It’s the HFMD season now, and various preschools and childcare centres are dealing with outbreaks of the disease.

However, the preschool where Little Miss C goes to have been having quite frequent spurts of outbreak since we enrolled her at the start of 2016. This makes me a stressed mum, as I hope that she would have the immunity to break through it. She caught it once last year at her previous childcare, but it was so mild that when we found out, she was in the midst of recovering from the disease. Only had very mild ulcers in the mouth.

This got me to think – is it possible for a child to catch HFMD twice?

Upon reading up online, here’s the verdict I got (summarised in points):

 

Dr. Greene, a renowned US-based paediatrician, was asked this question on his website, and this was the answer given:

  • HFMD is caused by several different viruses, which includes the coxsackieviruses A5, A9, A10, A16, B1, B3, enterovirus 71, foot-and-mouth disease virus and herpes simplex. Most of the times, HFMD cases are caused by the coxsackievirus A16.
  • A child with a health immune system will form antibodies to whichever virus that caused the infection. Thus, if a child is re-exposed to the same virus, he/she is unlikely to get it again – although still susceptible to the other viruses. Studies have shown that since 1963, most children have had one case of HFMD, caused by the coxsackievirus A16.

- **Provided records**:

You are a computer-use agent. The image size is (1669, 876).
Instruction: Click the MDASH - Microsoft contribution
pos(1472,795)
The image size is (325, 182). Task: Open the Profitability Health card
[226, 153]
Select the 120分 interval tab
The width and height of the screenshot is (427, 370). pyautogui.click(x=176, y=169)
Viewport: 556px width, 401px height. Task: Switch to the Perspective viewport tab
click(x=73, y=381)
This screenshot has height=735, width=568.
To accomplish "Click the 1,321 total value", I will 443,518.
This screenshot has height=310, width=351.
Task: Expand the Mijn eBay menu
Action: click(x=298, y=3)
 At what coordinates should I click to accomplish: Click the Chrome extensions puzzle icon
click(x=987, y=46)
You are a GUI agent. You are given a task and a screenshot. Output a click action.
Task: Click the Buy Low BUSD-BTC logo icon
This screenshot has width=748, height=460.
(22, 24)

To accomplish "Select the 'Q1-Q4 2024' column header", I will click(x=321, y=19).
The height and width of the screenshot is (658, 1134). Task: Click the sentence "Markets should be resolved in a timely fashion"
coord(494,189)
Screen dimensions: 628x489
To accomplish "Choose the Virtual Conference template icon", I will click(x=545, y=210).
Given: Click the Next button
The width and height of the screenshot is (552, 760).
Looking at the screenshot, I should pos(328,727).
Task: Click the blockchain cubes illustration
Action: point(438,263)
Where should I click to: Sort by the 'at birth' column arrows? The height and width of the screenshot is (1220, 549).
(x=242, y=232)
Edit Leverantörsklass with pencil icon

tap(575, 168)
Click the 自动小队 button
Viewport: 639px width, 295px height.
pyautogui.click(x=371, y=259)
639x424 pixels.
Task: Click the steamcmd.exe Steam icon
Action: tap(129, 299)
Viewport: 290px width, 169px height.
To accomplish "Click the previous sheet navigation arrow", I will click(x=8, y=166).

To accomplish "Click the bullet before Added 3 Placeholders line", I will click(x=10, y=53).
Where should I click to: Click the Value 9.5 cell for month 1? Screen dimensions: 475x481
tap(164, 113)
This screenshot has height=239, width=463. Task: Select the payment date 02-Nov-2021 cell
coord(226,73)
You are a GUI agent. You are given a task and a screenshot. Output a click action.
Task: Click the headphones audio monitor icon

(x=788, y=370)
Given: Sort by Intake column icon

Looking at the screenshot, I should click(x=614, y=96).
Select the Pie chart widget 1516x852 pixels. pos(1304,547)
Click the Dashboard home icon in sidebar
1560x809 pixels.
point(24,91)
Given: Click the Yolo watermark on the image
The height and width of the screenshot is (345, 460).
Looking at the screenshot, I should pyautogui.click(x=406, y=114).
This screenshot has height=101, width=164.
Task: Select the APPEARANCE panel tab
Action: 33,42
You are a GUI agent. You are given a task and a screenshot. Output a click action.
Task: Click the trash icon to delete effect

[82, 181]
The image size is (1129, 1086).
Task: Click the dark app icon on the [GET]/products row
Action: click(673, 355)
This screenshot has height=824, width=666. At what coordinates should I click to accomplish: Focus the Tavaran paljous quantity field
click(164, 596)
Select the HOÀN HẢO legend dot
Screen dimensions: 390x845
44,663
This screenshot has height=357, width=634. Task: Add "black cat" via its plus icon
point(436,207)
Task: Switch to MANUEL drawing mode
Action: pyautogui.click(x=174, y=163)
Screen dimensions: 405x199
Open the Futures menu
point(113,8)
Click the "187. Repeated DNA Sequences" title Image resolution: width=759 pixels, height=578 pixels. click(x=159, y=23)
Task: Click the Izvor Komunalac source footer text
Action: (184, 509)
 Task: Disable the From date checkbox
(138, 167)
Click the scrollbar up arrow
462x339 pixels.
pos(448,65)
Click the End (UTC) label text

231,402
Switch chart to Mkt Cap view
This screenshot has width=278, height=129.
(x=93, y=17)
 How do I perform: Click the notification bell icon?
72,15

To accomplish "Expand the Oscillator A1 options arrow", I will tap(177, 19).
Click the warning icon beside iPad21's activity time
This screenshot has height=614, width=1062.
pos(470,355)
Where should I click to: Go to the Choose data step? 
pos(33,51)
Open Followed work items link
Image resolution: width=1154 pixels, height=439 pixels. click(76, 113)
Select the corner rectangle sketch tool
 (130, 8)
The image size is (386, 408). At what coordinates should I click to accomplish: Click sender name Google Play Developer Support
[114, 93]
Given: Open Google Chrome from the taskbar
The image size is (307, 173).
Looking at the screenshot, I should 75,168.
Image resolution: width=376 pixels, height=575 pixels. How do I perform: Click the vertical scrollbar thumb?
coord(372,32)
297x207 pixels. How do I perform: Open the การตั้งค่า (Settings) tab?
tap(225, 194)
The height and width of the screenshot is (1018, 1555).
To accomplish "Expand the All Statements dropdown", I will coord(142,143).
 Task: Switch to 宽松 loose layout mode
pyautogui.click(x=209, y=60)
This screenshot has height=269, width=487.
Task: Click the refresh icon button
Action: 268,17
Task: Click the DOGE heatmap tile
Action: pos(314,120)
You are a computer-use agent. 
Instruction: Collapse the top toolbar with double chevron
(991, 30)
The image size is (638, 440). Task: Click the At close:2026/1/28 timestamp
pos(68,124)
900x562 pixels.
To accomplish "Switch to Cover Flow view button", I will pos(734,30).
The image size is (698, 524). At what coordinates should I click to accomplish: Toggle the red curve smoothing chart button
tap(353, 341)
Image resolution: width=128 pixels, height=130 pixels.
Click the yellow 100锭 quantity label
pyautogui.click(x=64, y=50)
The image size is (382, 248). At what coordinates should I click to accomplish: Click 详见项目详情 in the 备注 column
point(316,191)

- **Task directions**: Pull from the HFMD passage the stretch that starts at "This got me" and ends at "are caused by the coxsackievirus A16.", copying it word for word.

- **Task output**:
This got me to think – is it possible for a child to catch HFMD twice?

Upon reading up online, here’s the verdict I got (summarised in points):

 

Dr. Greene, a renowned US-based paediatrician, was asked this question on his website, and this was the answer given:

  • HFMD is caused by several different viruses, which includes the coxsackieviruses A5, A9, A10, A16, B1, B3, enterovirus 71, foot-and-mouth disease virus and herpes simplex. Most of the times, HFMD cases are caused by the coxsackievirus A16.